The excuse is that policymakers do not want to support the Taliban. There is widespread international resistance, including from Russia and China, to formal diplomatic recognition.
But salary payments to nurses, teachers and water engineers are there to support people, not governments: $1.2 billion of aid is sitting in the World Bank trust fund and could be used for this purpose. It would provide support for families in desperate straits, and Britain should be leading the charge to get it paid.
But for salaries to be cashable, and for businesses to be able to function, there needs to be capital to underpin the banking system. The freeze on Afghan international financial assets, including the assets of Afghan citizens and companies, imposed last summer, has left this import-dependent economy unable to function.

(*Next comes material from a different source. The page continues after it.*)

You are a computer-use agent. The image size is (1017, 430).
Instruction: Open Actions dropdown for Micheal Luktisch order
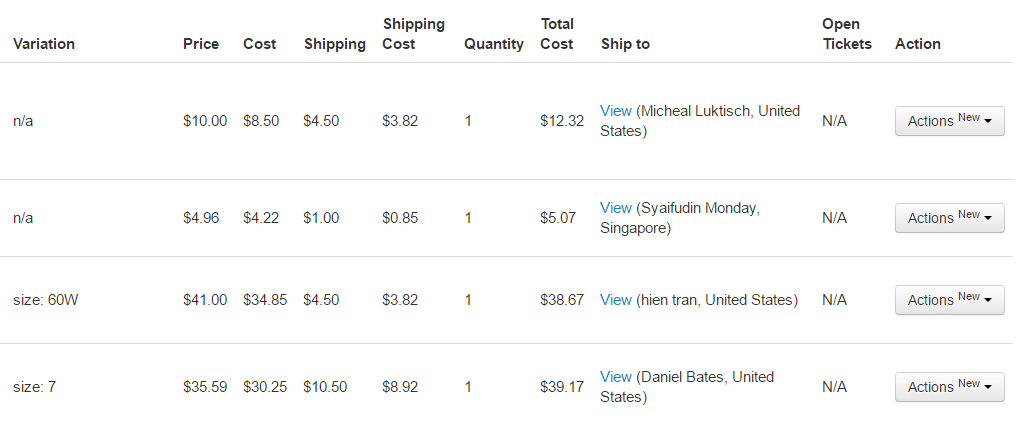click(x=950, y=121)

Most of these assets — about $7 billion — are in the US, and are tied up in lawsuits arising from the 9/11 attacks. But some of these assets, estimated at about $2 billion, are in the UK, other European countries and Switzerland. They need to be released.
Then there are sanctions. They have been imposed on individual Taliban leaders (more than 100 of them) by individual states and the UN security council since 9/11. There are now welcome exemptions for humanitarian purposes, but much of the private sector is paralysed.

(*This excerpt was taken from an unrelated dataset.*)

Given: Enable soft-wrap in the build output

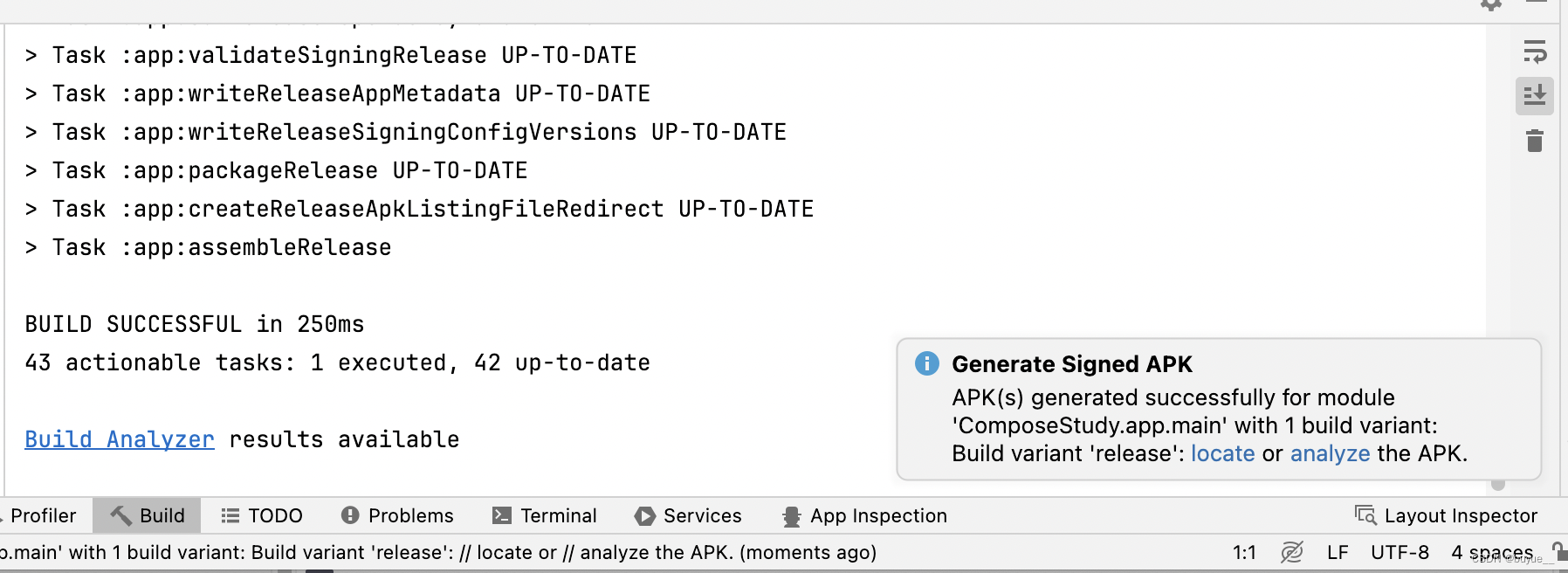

Traders fear that imports of fuel or machine parts or agricultural produce will be caught. And even the printing of Afghani bank notes (in Poland) is apparently not exempt, so cash to the tune of $8 billion is stuck outside the country. The result is that the cash economy (80 per cent of people do not have bank accounts) is stifled.
It is one thing to say that Afghanistan needs economic adjustment at the end of a war. It certainly does. It is a different matter to punish innocent civilians for the failure of the western war strategy. Yet that is the consequence of the current policy posture.
The shock therapy is misdirected. Where a planned and phased shift in international support could be defended, and could make demands of the government, there has instead been a guillotine, cutting off the supply lines for those in need. It is indefensible.
In its place, the World Bank and IMF should be directed to offer urgent technical support to the financial authorities in the country, and to co-operate with the regional powers with an interest in stability in Afghanistan to sustain economic functioning. It will not be pretty, and may not be palatable, but the current approach is far, far worse.
If the policy was intended to collapse the Afghan state, it could hardly be better designed. But such a collapse should be a terrifying prospect not just for Afghans but for the rest of us.
It is in no one’s interest (except, conceivably, extremist groups such as Isis). And the idea that mass migration out of the country would stop at the borders of Iran or Pakistan is a delusion. Of course people would want to come to Europe, including the UK.
An IRC staff member in Afghanistan wrote to me: “What doesn’t make any sense to me or any Afghan woman inside of Afghanistan, is that in the name of ‘protecting women’s rights’ we are ensuring that they starve to death. As well as the fact that with the men having no jobs, gender-based violence increases everywhere.”
Current policy is not serving Fatima, or millions like her. It has created a catastrophe of choice. There needs to be a change of approach that is comprehensive and fast.